Biggs, Ingram & Solop, PLLC


No one would argue that the Internet has changed the way we operate, even to the extent of how we assess the risk of and enter into business relationships. Information has never been more readily accessible, as a few keyboard strokes yield instantaneous access to a seemingly endless variety of subject matters covering just about anything one’s imagination can conjure. It is now commonplace for people to turn first, and sometimes only, to the Internet to seek information, instruction, and, to the point of this article, advice. A physician recently told me that, more and more, his patients come for an office visit armed with medical information pulled from the Internet in support of their attempt at self-diagnosis.

As a lawyer, I see a similar trend in my field, with more people opting to use legal forms available on the Internet rather than consulting legal counsel. For some situations and transactions, these may not present much risk. But if the matter is worth thinking about, then it is probably something you should think through with the advice of counsel. Purveyors of legal forms actively market their products in all forms of media. They typically offer the lay person access to hundreds of non-industry standard contracts and other legal documents. The user simply pays a flat fee per form or may opt for a flat fee membership that allows access to the legal form vendor’s entire database of forms. The user can simply search for the genre of form document, ranging from employment contracts, leases, sales contracts, promissory notes, corporation formation, prenuptial contracts, or wills. Once the category is selected, a vendor’s website will provide a category from which to select the desired documents. When the category is selected by the user, he or she may be asked, electronically, a series of questions. Their responses are then processed to generate a final document that can be purchased and thereafter printed on a home computer. Literally within a matter of minutes, a person can receive, with minimal investment of time and money, what may pass as a personalized document meant to be legally binding.


But does the user know what it all means….or what it does not mean? Does the user know what else it should say to best further the user’s purpose? Know that access to raw information or a “form” is not a foolproof substitute for the advice of a lawyer in many instances.

Should you be considering the use of one or more of these inexpensive, “over the counter” legal products, there are other basic things you should be considering also. The nature and complexity of the legal issue first needs to be addressed. Many times, the complexity of the legal problem requires the need for advice from a lawyer. Do not discount the threshold need for analysis in defining the nature and scope of the legal issues to be addressed. Practical illustrations abound.

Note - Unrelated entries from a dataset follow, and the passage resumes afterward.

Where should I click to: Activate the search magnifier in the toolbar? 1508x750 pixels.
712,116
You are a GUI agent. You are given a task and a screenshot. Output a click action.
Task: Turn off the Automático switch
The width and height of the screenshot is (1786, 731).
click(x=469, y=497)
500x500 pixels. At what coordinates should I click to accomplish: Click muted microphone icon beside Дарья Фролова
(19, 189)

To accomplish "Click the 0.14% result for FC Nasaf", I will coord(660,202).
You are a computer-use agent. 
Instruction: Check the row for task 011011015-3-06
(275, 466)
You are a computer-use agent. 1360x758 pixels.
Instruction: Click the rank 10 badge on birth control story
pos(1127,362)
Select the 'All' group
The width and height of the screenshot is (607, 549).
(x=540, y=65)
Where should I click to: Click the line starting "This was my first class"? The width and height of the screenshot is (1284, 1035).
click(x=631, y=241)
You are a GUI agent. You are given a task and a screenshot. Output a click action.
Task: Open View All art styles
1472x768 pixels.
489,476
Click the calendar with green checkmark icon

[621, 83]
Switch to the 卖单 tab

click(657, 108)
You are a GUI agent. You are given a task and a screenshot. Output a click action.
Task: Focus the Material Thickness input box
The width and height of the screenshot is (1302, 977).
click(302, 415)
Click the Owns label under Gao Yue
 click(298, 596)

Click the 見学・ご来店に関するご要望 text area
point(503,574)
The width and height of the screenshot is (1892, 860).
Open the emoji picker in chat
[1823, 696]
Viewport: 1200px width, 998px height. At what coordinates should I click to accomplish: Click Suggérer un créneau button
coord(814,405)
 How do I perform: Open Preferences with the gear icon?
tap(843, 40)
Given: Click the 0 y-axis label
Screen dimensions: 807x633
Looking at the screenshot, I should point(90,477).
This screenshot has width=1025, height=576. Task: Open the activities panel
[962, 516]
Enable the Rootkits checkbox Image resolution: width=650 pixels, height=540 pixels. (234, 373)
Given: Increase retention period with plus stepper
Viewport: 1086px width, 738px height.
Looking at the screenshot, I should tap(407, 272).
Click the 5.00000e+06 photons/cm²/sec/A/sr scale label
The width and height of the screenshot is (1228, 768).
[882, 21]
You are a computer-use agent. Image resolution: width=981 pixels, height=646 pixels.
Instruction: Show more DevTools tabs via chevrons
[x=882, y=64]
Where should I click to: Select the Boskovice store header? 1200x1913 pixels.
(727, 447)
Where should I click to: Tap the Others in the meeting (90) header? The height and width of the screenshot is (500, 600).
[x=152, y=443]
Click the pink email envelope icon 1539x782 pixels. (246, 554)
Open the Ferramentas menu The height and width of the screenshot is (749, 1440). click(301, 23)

A testator with even a half a million dollar estate typically should not rely on a simple will form to achieve her or his goals. Estate matters are necessarily complex and in many instances necessitate the retention of a lawyer conversant with property law, trusts, and the tax consequences of probate for the most effective means of transferring wealth and accomplishment of the testator’s last wishes.

The same in-depth assessment may be required in the informed decision to draft a sophisticated or specialized contract. Often it is essential for the provisions to be prepared by an attorney conversant with decisional law governing interpretation of specific contract provisions. Often these contracts involve the exchange of large sums of money, the enforceability of which often depends on the creation of protective provisions. It should always be remembered that a general rule of construction of contracts is that ambiguities in its provisions or terms will be construed against the drafter. An attorney can eliminate these unseen pitfalls with a simple amendment, assertion or revision to the final contract.


Land conveyances provide another subject area of law which often requires attorney oversight. In many instances, there is no substitute for the “eyes-on and hands-on” advice of an attorney in the drafting of appropriate statutory language absolutely necessary to effectively transfer title to the property required by a land sales contract.

There are also geographic considerations that should be made, especially if the form is to be used in an interstate transaction. It is fundamental that the law of an individual state will govern the validity, interpretation and enforceability of a contract and its provisions. While a simple form contract may, at first blush, appear to accomplish the goals of the user, consideration of a given state’s law will ultimately govern its operation. It is often necessary for an attorney, who can identify the various comparative state law considerations, to determine which state’s law is preferred and to review the draft with a view of engrafting not only favorable but also enforceable provisions.

Depending on circumstances, an attorney can insert favorable choice of law provisions in the contract. Absent the protection of these provisions, which state’s law governs the contract may be determined by factors such as where the contract was negotiated, where performance of the contract is to occur, or where the contract was executed. Also, certain public policy considerations in a given state may render void certain provisions of the contract. Failure to take into consideration the numerous variances and vagaries of an individual state’s law applicable to a given contract can lead to unforeseen and possibly catastrophic consequences.


Check also to see if the legal form you are considering on the Internet has a disclaimer of liability by the company selling it to you. Is that what you want? Know and take this into consideration of the risk-reward of using on-line legal forms. Given the instant accessibility and cost effectiveness of these forms, it is not hard to understand why they can be attractive. In some instances they can provide just what is needed. However, caution should be exercised in their wholesale usage in lieu of the safeguards provided by one-on-one advice of counsel retained to represent and protect your interests and your interests only. The old adage “you don’t know what you don’t know” may be in play, depending on the nature and complexity of your legal issues.